Sorry, I didn't catch the name
Who is Who and Which is Which, or
“You know the one I mean, What’s-her-name who was in that movie with Whosiwhatsie”
Last week Saturday Night Live did a parody of the “hardest game show in the world” in which the faux contestants tried to face a nigh-impossible challenge: telling the difference between Dermot Mulroney and Dylan McDermott. Not only do the names sound very similar, these actors look a lot alike!
While the skit was hilarious, it brought up an interesting point. These days the list of Hollywood “stars” and various celebrities is so large that it is really difficult to tell who is who. All this time I thought my lack of knowledge on current pop culture meant I was completely out of touch, but thanks to the SNL writers, evidently I’m not alone in my cluelessness.

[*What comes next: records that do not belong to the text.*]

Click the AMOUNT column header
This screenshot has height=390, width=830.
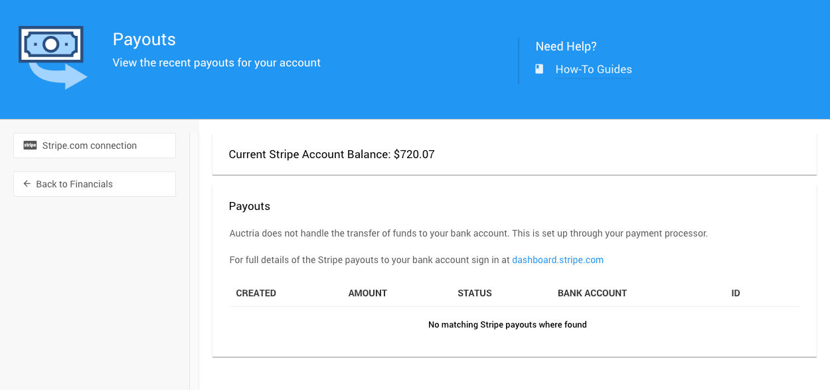(367, 293)
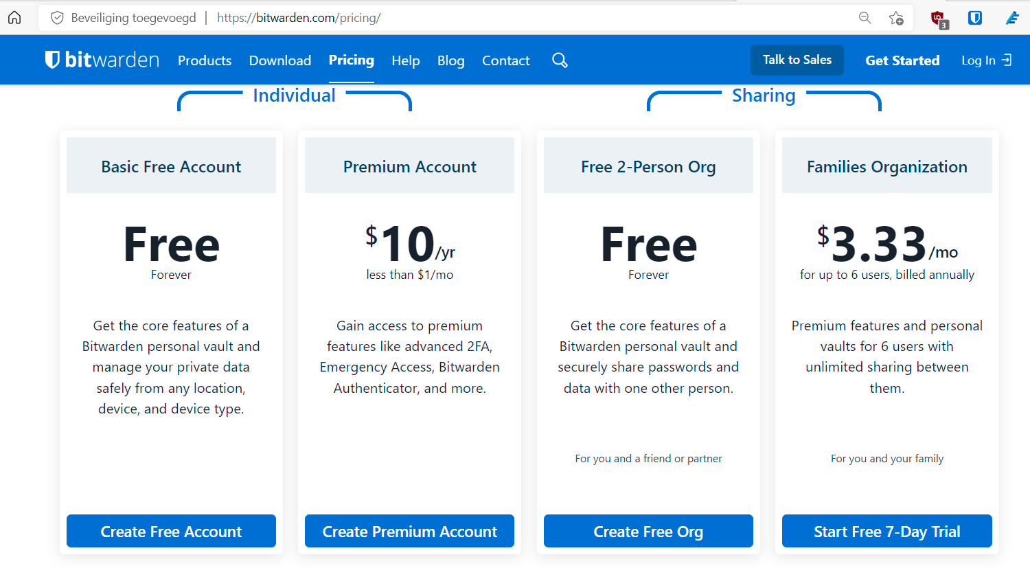
Task: Open the Products menu
Action: tap(205, 60)
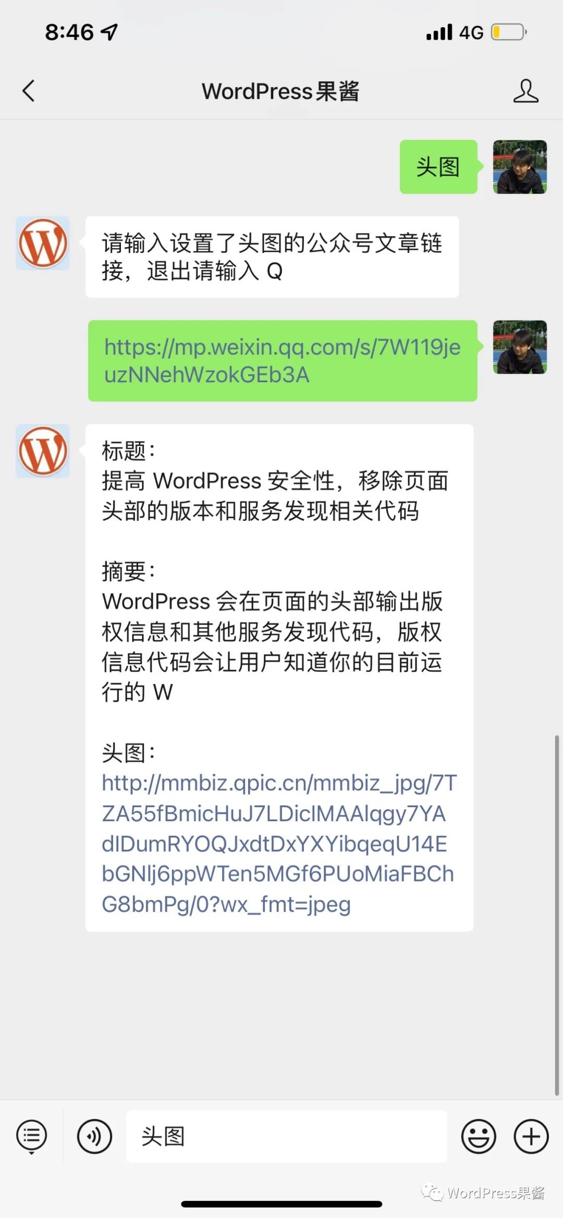This screenshot has height=1218, width=563.
Task: View user avatar next to 头图 message
Action: point(520,167)
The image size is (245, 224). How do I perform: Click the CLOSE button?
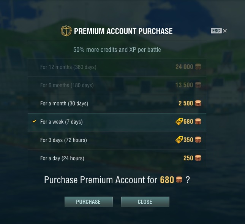click(x=145, y=202)

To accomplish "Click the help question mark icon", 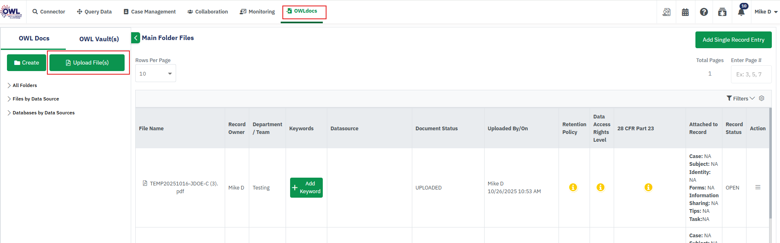I will click(x=704, y=12).
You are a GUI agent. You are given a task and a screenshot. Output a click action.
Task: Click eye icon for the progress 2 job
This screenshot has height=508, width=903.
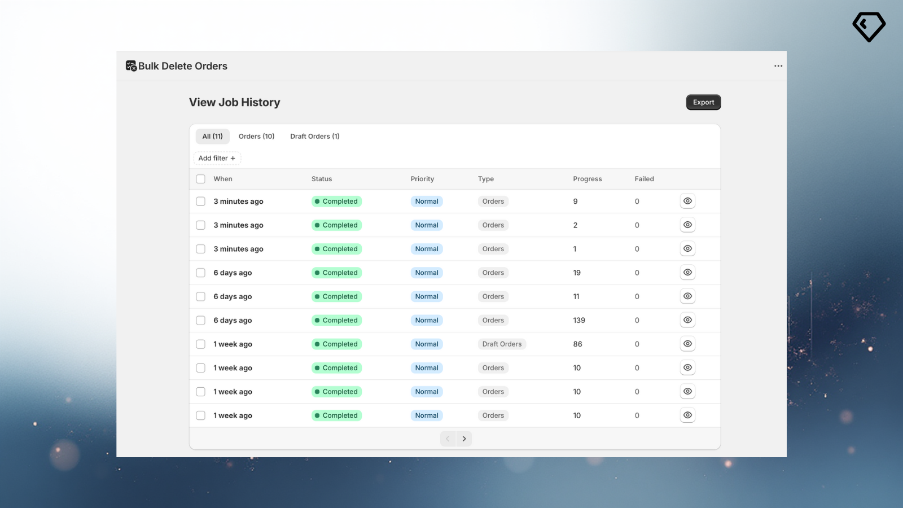(x=687, y=225)
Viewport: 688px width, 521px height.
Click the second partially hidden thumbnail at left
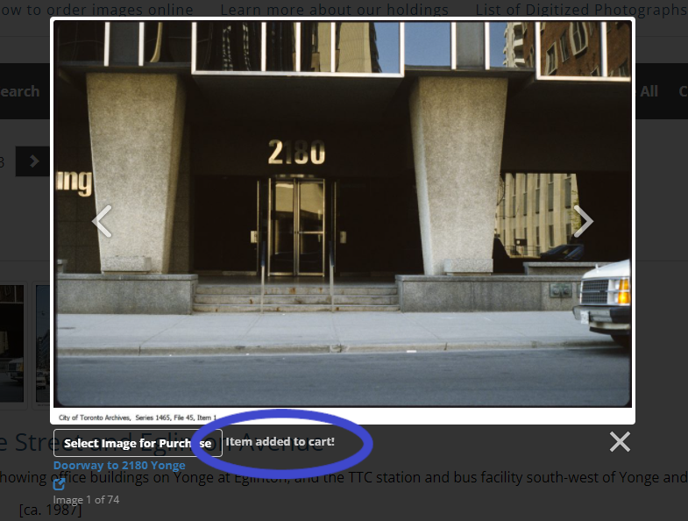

For instance, it has taken yours fooly a long, long time to untangle the confusion over the following names from “The Business” and from Media:
Bill Paxton and Bill Pullman – they resemble each other, same first names and same last initial. Whenever I think I’ve spotted one of these guys in a movie that I happen to be watching on TV, I’d never be able to tell you which Bill it is until I see the closing credits.
Ice T and Ice Cube. The former appears on Law and Order SVU --not to be confused with CSI or NCIS or SUV, the kind of vehicle your brother-in-law drives. The latter appears in a bunch of movies with the word “Friday” in the title (but not Friday the 13th.)
Campbell Scott, actor, male.
Campbell Brown, newscaster, female.
Anderson Cooper, newscaster.
Anderson Little, clothing manufacturer.
The next one’s easy. Michael Eric Dyson is a University professor who often appears on cable news talk shows. Neil deGrasse Tyson is a world-class astrophysicist who also appears on cable shows but he discusses scientific subjects. (Don’t know if either one of them watched Degrassi Junior High in their respective younger days.)
It’s those three-name-monikers that mess me up, especially those of actresses. I can tell Mary Stuart Masterson (blond) from Mary Elizabeth Mastrantonio (brunette) at least as long as neither gal decides to change her hair color. Penelope Ann Miller was a redhead the last time I saw her in a movie (where the hell else would I see her?) I’m fairly certain that I can tell you the difference between Mary-Louise Parker and Sarah Jessica Parker. (Another 3-name gal, Jennifer Jason Leigh, played Mrs. Parker in a movie about the Algonquin round table, but let’s not confuse matters even more.)
Don’t get me started on the Elizabeths. We’ve got Elizabeth Shue, Elizabeth Perkins, Elizabeth Banks, and Elizabeth (not to be confused with Maureen) McGovern. That’s just contemporary actresses! The names of classic movie stars resurrected on cable networks like TCM can send me over the brink: Maureen O’Hara, Maureen Stapleton, Maureen Sullivan, Margaret Sullivan, oh my.
There were lots of Katherines in the old days, lots of Kates today: Kate Winslet, Kate Bosworth, Kate Hudson, Kate Beckinsale, etc. It doesn’t make much difference how the actress spells her name; I know who Cate Blanchett is. That’s because she’s supposed to look like Bob Dylan.
I’m going to have to stop this nonsense now before I give myself a migraine. I don’t want to have a headache when I watch tonight’s episode of SNL. The great Martin Short is going to be the host! (That is, if I haven’t gotten him mixed up with somebody else.)